Later, perhaps after Paul's death, there was great disappointment within the Christian communities because Jesus had not returned as expected. They diverted their focus of attention away from Jesus' second coming. They studied his life and death more intensely. Legends without a historical basis were created by the early church; these included the empty tomb and described Jesus returning in his original body to eat and talk with his followers.

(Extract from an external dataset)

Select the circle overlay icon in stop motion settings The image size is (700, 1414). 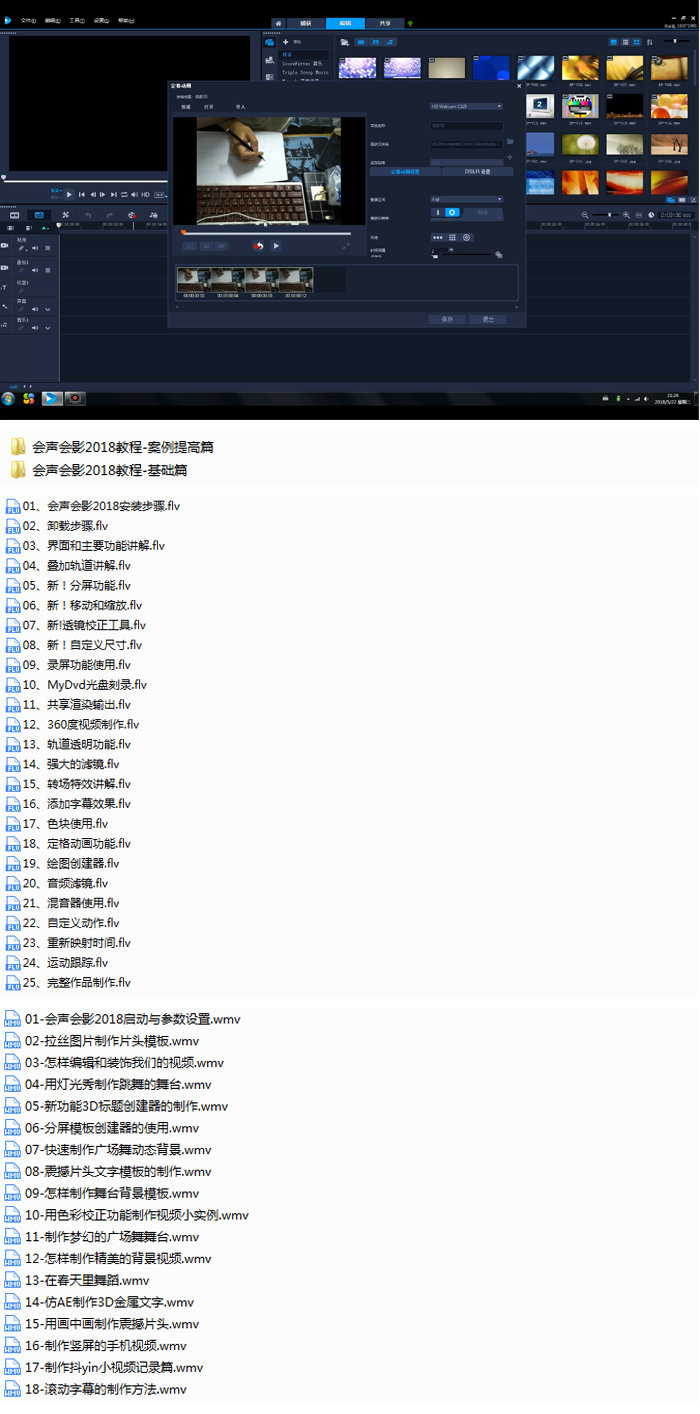tap(466, 237)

In previous centuries, almost all Christians believed in miracles as described in the Hebrew Scriptures (Old Testament). These included creation, the story of Adam and Eve, a talking serpent, the great flood of Noah, the drying up of the Red/Reed sea, a prophet riding on a talking ***, the sun stopping in the sky, etc. From the Christian Scriptures (New Testament), they believed in the virgin birth, the Christmas star, angels appearing to the shepherds, Jesus healing the sick, etc. Many, perhaps most, liberal Christians now believe that these stories are not to be interpreted literally as real events. Their faith has not been damaged by losing faith in the reality of these events. A growing number of liberals are now taking the final step by interpreting the stories of Jesus' resurrection and his appearances to his followers and to Paul as other than real events. Retired bishop John Shelby Spong commented:
"I do admit that for Christians to enter this subject honestly is to invite great anxiety. It is to walk the razor's edge, to run the risk of cutting the final cord still binding many to the faith of their mothers and fathers. But the price for refusing to enter this consideration is for me even higher. The inability to question reveals that one has no confidence that one's belief system will survive such an inquiry. That is a tacit recognition that on unconscious levels, one's faith has already died. If one seeks to protect God from truth or new insights, then God has surely already died."